Yea… nested map can probably help… when I start reaching for things like “previous/next” data via (partition … etc) or some sort of reduce, it’s a sign that there’s too much acrobatics 🙂
Hmm. I wonder if the output of instaparse can be flattened rather than nested. If it can be flattened with a rule it would save me a lot of brain.
Right on, yeah it's easier when the drawers are labeled
The current output is a nested
vector, [:S [:ni-jar gakkou] [:verb iku]]
the map output is quite verbose, but it has everything associated perfectly
{:content ({:tag :ga-jar, :content (hakujo)} {:tag :wo-jar, :content (kasa)} {:tag :verb, :content (ageru)})}
Not sure why it decided to put parens around all the terms...
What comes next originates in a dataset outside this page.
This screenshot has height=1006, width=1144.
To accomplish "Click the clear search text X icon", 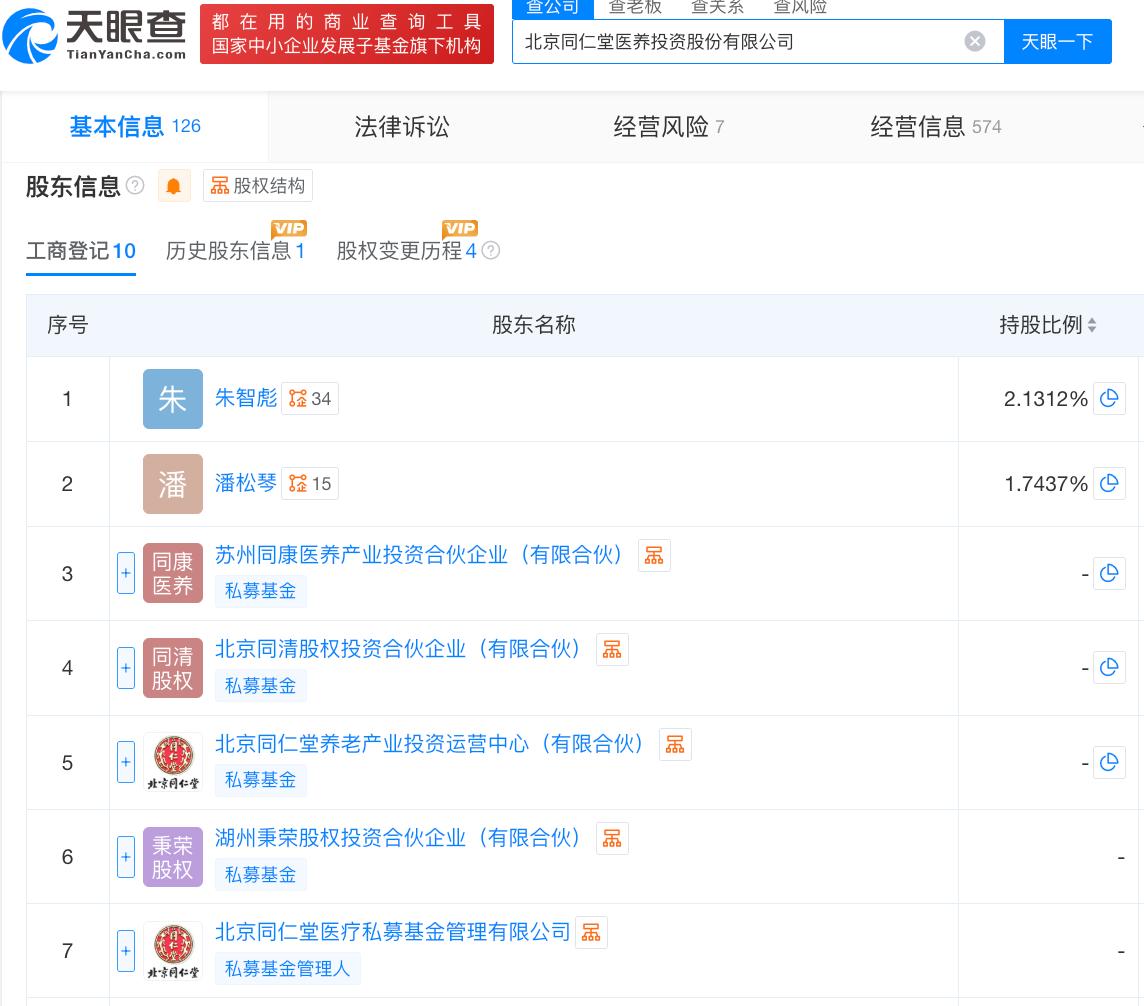I will (x=975, y=41).
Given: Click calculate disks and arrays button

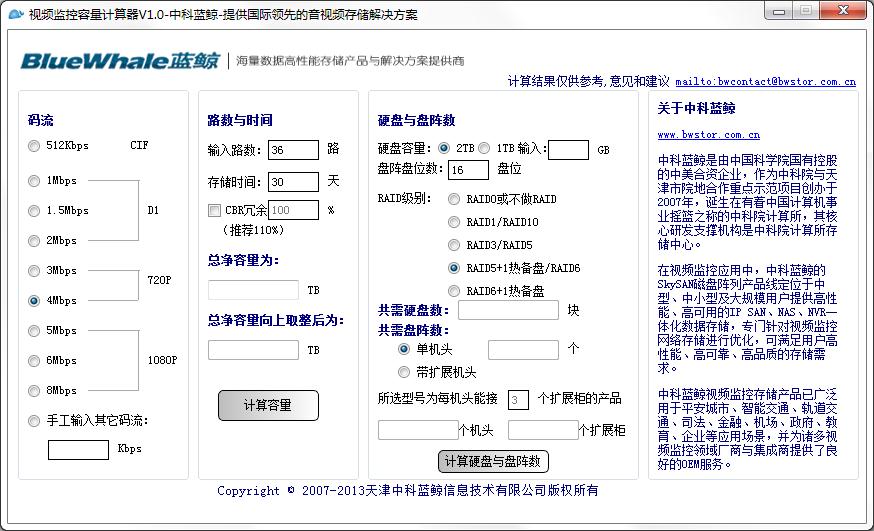Looking at the screenshot, I should tap(493, 461).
(those are not identical datas)
So it's passable to use the vectors for simple stuff, but then I wanted to handle some nested types, which just get smooshed with string concatenation really,
I'm going to politely disagree with @raspasov here. If you want to visit each element of a sequential input in order to build a result, reduce
is precisely what you want. If the combining rule is effected by the previous item, you either want to use pairs to track each item's previous, or hold that as part of the accumulated state. Neither of these are signs of problems.
@noisesmith fair 🙂 I won’t disagree; it was more of a general observation; I don’t have a full grasp of the data shape/problem we’re dealing with here
Here's a concrete example
input:
[:S [:ga-jar [:no-jar gakkou] [:no-jar sensei] hanashi] [:verb sabishii]]
desired result:
[:S [:ga-jar "hanashi of the sensei of the gakkou"] [:verb "sabishii"]]
@sova can you paste an example of where we won’t be doing the transformation? Or we always have the :no-jar tag?
no transform required:
[:S [:ga-jar hakujo] [:ni-jar sensei] [:wo-jar question] [:verb kiku]]
;transform
[:S
[:ga-jar [:no-jar gakkou] [:no-jar sensei] hanashi]
[:verb sabishii]]
;no transform
[:S
[:ga-jar hakujo]
[:ni-jar sensei]
[:wo-jar question]
[:verb kiku]]
yep exactly
Essentially any vector that has more than two elements [:key and val] needs to be smashed to have just key and val.
smash = reduce?
It's a fun puzzle. Recursive ish
that is actually the deepest they go.